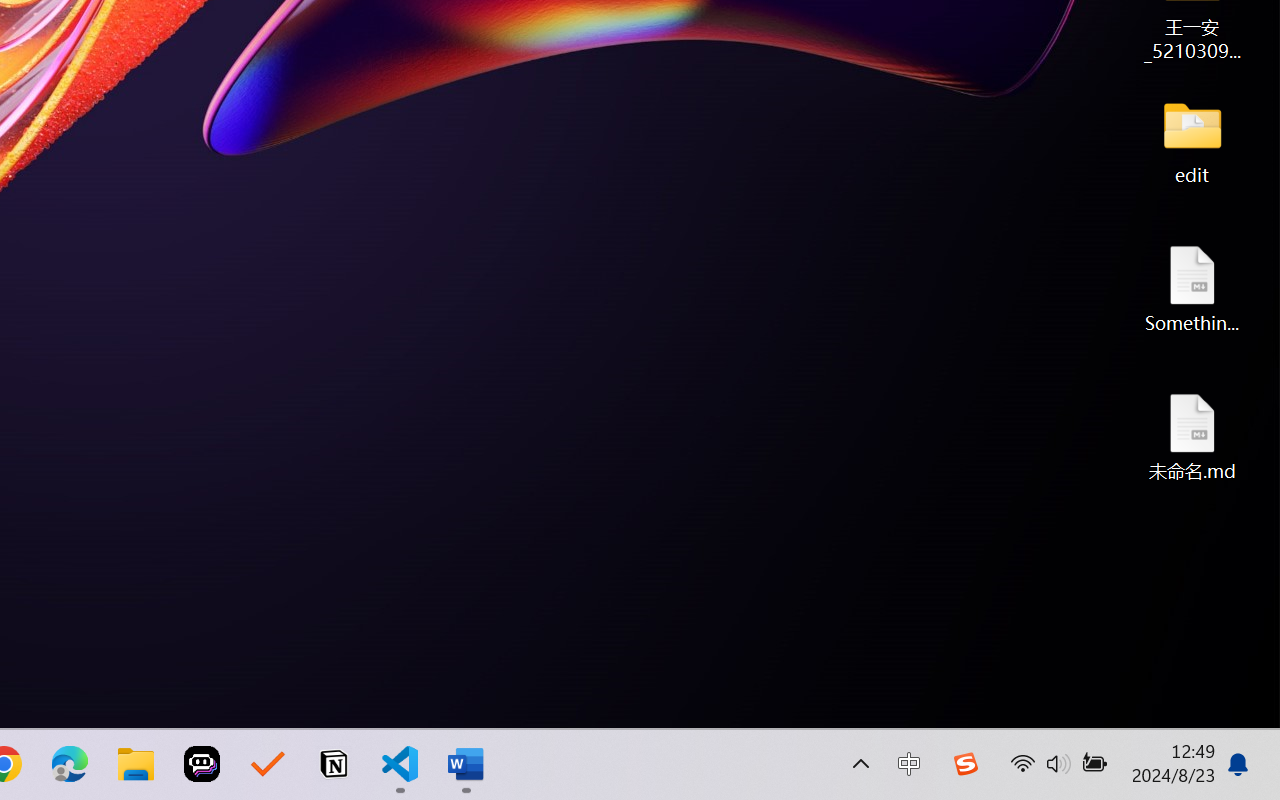  Describe the element at coordinates (69, 764) in the screenshot. I see `'Microsoft Edge'` at that location.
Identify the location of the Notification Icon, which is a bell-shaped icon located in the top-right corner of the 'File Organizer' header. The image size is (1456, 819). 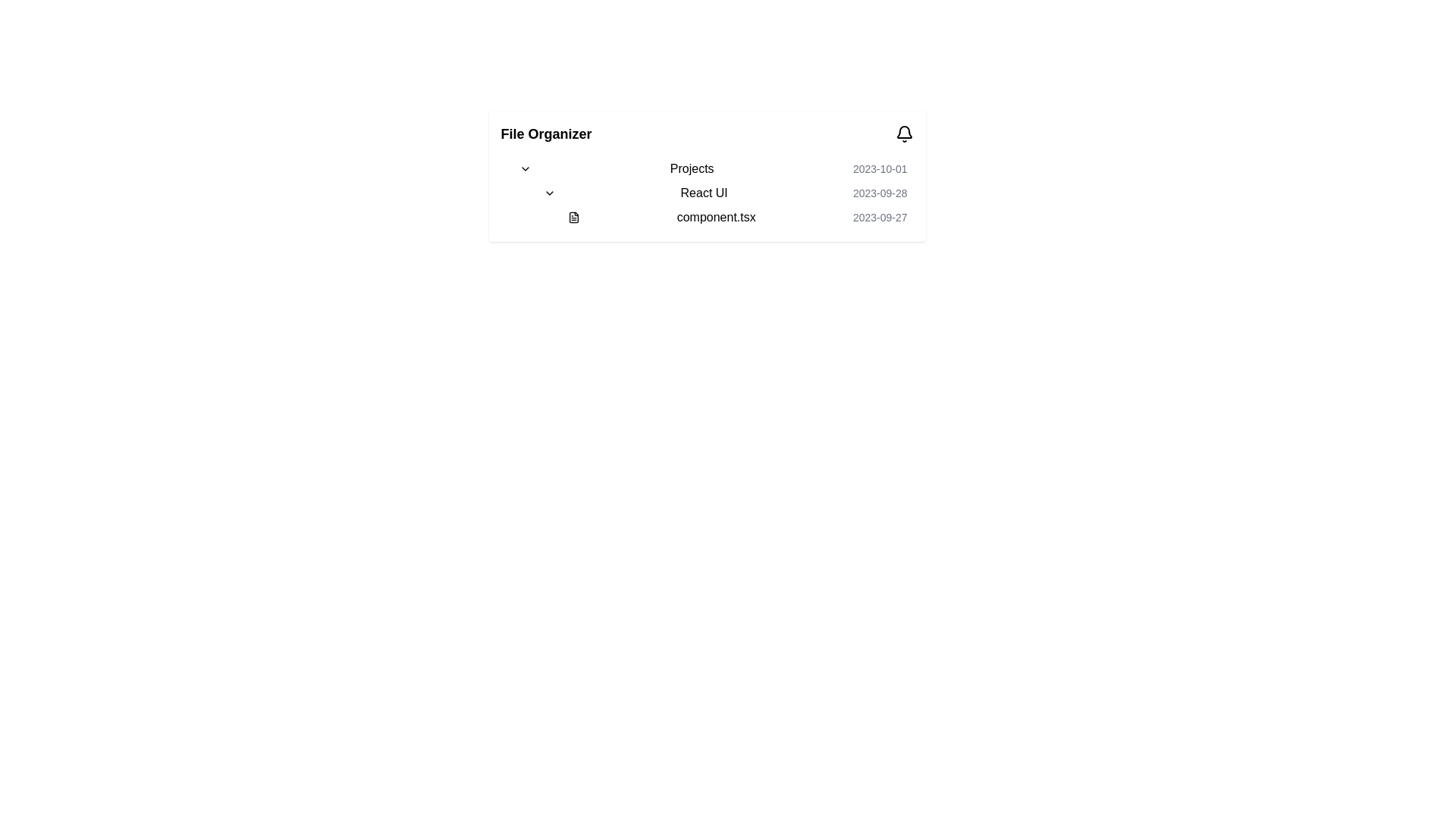
(904, 133).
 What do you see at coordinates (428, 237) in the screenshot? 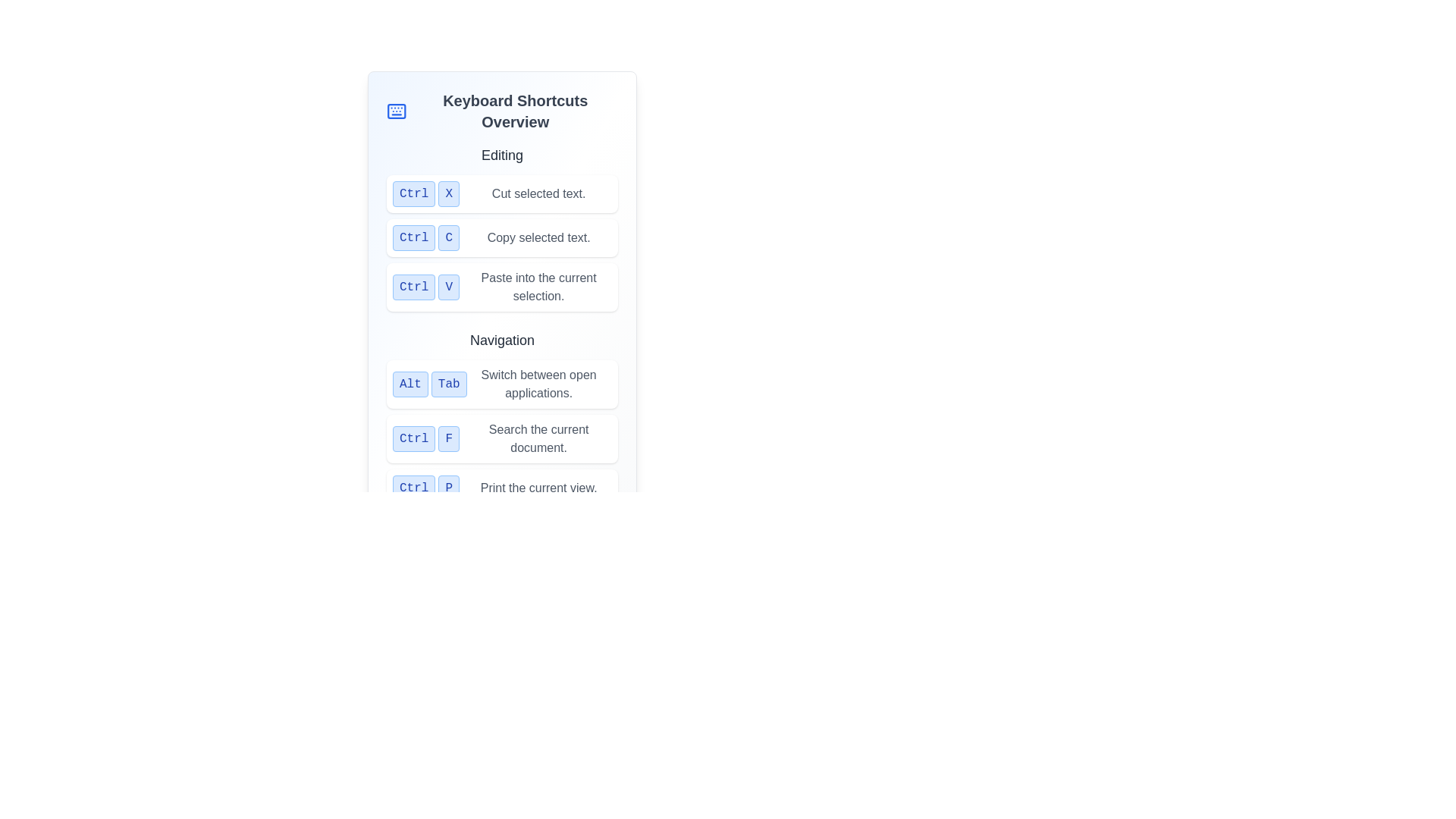
I see `the blue buttons labeled 'Ctrl' and 'C' in the keyboard shortcuts list under the 'Editing' section, positioned between 'Ctrl X' and 'Ctrl V'` at bounding box center [428, 237].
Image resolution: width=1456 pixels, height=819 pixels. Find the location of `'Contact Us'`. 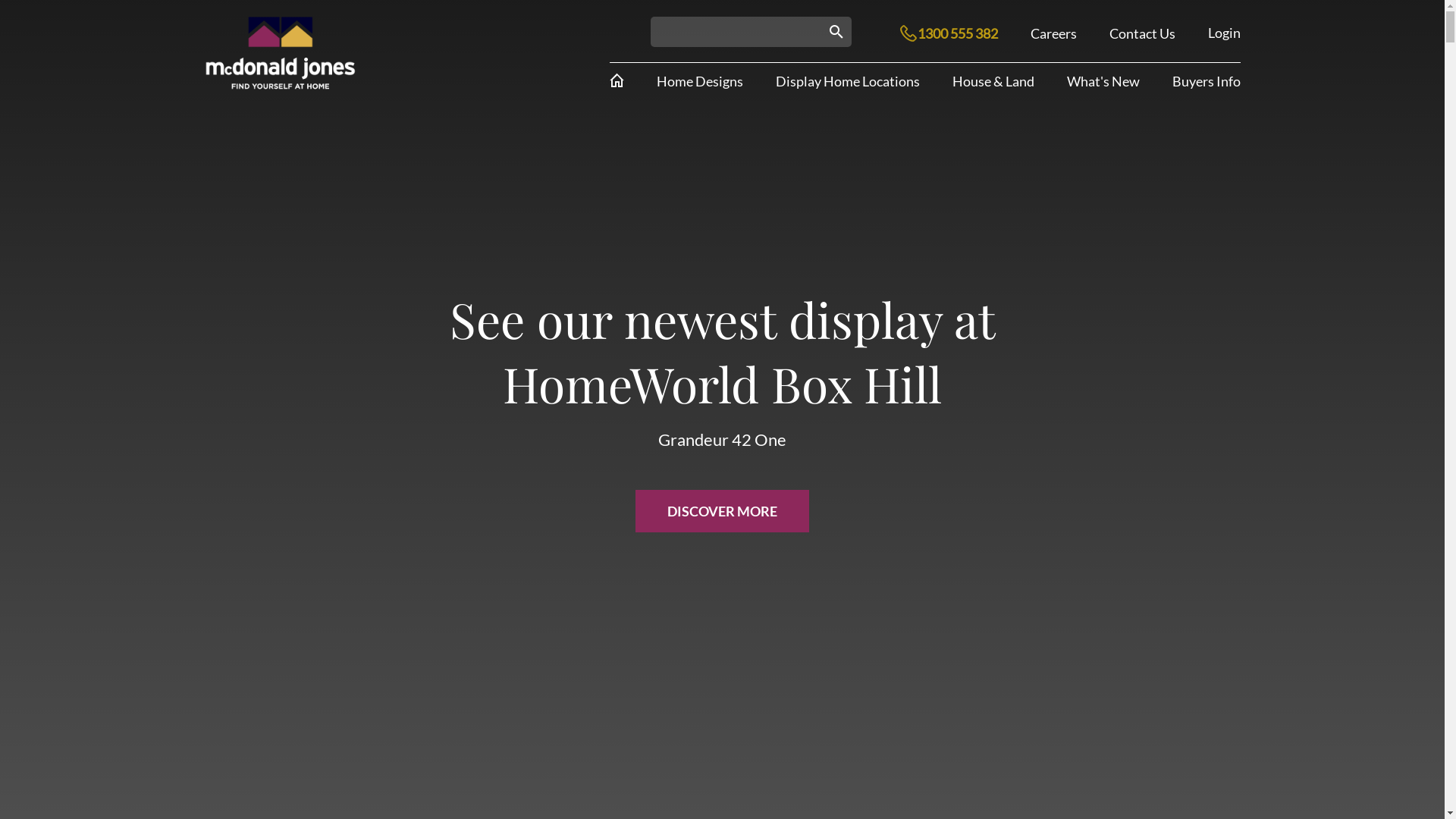

'Contact Us' is located at coordinates (1141, 33).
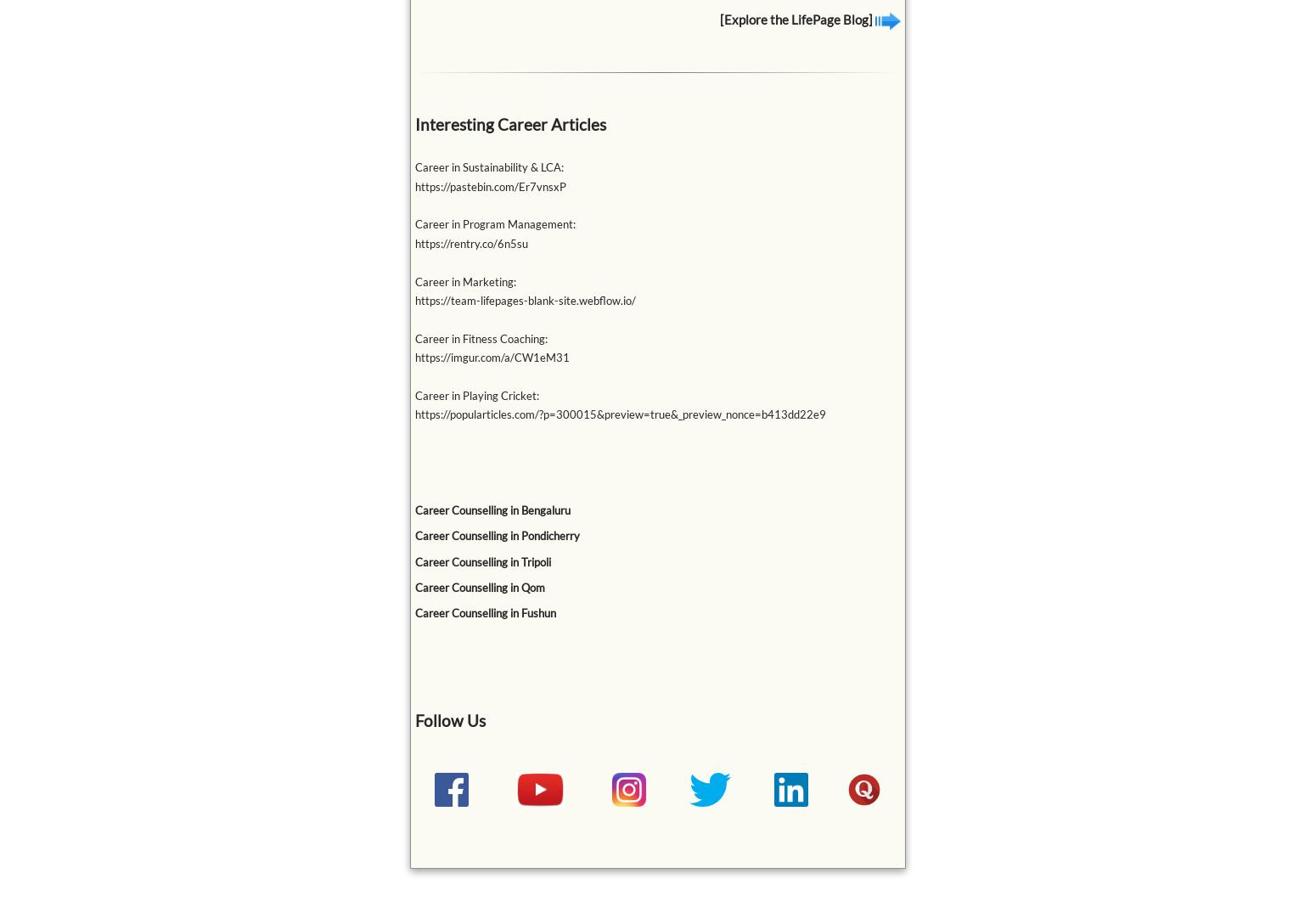 Image resolution: width=1316 pixels, height=907 pixels. Describe the element at coordinates (413, 167) in the screenshot. I see `'Career in Sustainability & LCA:'` at that location.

----------------

THE REQUEST. Copy out the stretch from the start of the material through the line containing "(904, 133).", with no changes and with the pictures left out.

RESULT.
  Describe the element at coordinates (69, 764) in the screenshot. I see `'Microsoft Edge'` at that location.
Identify the location of the Notification Icon, which is a bell-shaped icon located in the top-right corner of the 'File Organizer' header. The image size is (1456, 819). 
(904, 133).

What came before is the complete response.